- TASK DETAILS: In the multiple imputation page, print everything from "Notice the large" down to "ti0 %>% slice(missing_rows)", word for word.

- READING PASSAGE:
>> START
Multiple imputation is a way to properly account for missing values without causing bias. Simpler forms of imputation, such as replacing missing values with the mean of the non-missing values, can produce serious problems. You might think that ignoring the missingness and relying just on records with complete data for all key variables would be acceptable, but this also can produce serious problems. I want to illustrate a simple example of multiple imputation using data on mortality from the Titanic.
Here is a brief description of this dataset, taken from the data dictionary on my github site.
The Titanic was a large cruise ship, the biggest of its kind in 1912. It was thought to be unsinkable, but when it set sail from England to America in its maiden voyage, it struck an iceberg and sank, killing many of the passengers and crew. You can get fairly good data on the characteristics of passengers who died and compare them to those that survived. The data indicate a strong effect due to age and gender, representing a philosophy of “women and children first” that held during the boarding of life boats.
Here are the first few rows of data.
## Name PClass Age Sex
## 1 Allen, Miss Elisabeth Walton 1st 29.00 female
## 2 Allison, Miss Helen Loraine 1st 2.00 female
## 3 Allison, Mr Hudson Joshua Creighton 1st 30.00 male
## 4 Allison, Mrs Hudson JC (Bessie Waldo Daniels) 1st 25.00 female
## 5 Allison, Master Hudson Trevor 1st 0.92 male
## 6 Anderson, Mr Harry 1st 47.00 male
## Survived
## 1 1
## 2 0
## 3 0
## 4 0
## 5 1
## 6 1
I have hidden the R code up to this point, as it is mundane and not of great interest. I will show the R code and output for the rest of the analysis.
Notice the large number of missing values for age. The first three passengers with missing ages are
missing_rows <- which(is.na(ti0$Age))[1:3]
ti0 %>% slice(missing_rows)
## Name PClass Age Sex Survived
## 1 Aubert, Mrs Leontine Pauline 1st NA female 1
## 2 Barkworth, Mr Algernon H 1st NA male 1
## 3 Baumann, Mr John D 1st NA male 0
Create multiply imputed values for age. The default is to use every variable in the dataset other than age to impute the value of age. You don’t want to use the name of the passenger, of course, so be sure to drop it before the imputation step.
ti1 <- ti0
ti1$i_female <- as.numeric(ti1$Sex=="female")
ti1 <- ti1[ , c("PClass", "Age", "Survived", "i_female")]
ti_mice <- mice(ti1)
>> END
- SOURCE EXCERPT:
>> START
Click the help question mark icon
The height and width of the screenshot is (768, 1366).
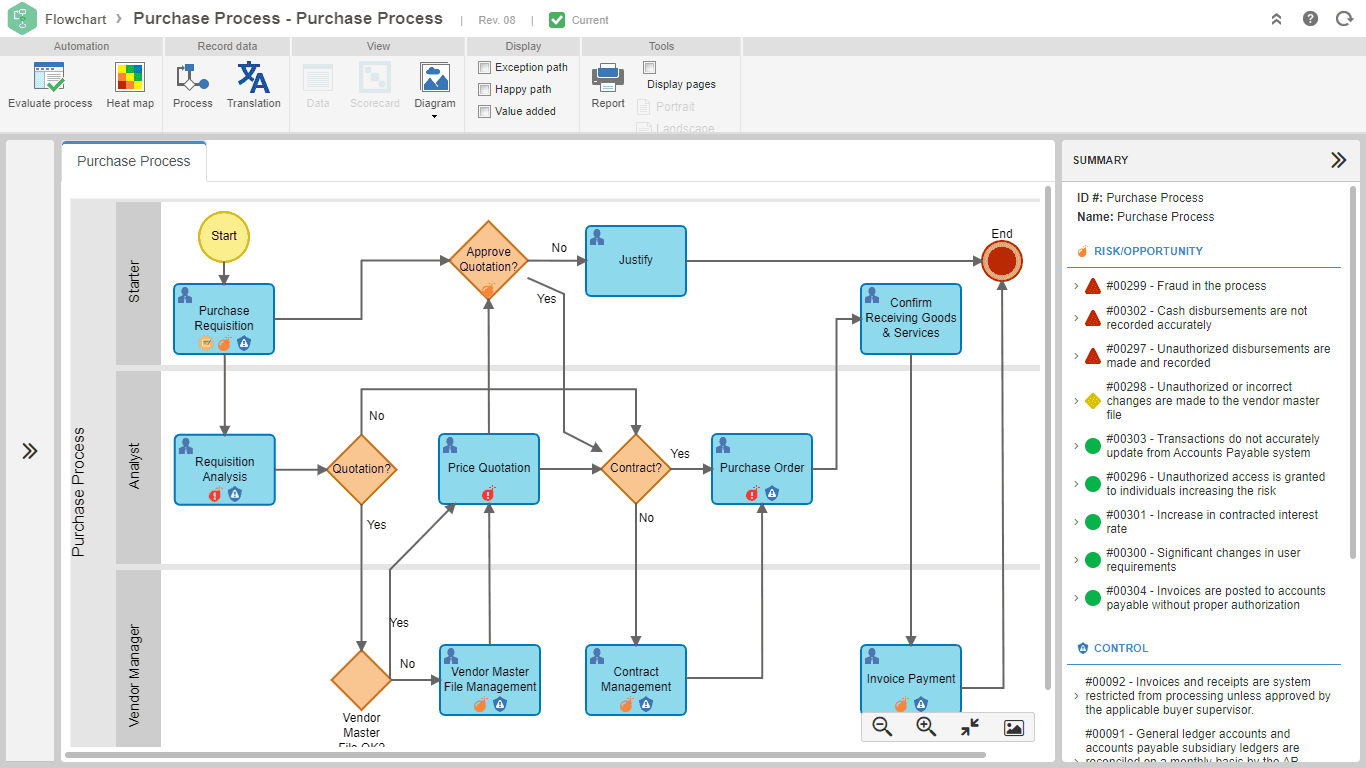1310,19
>> END
- TASK RESULT:
Notice the large number of missing values for age. The first three passengers with missing ages are
missing_rows <- which(is.na(ti0$Age))[1:3]
ti0 %>% slice(missing_rows)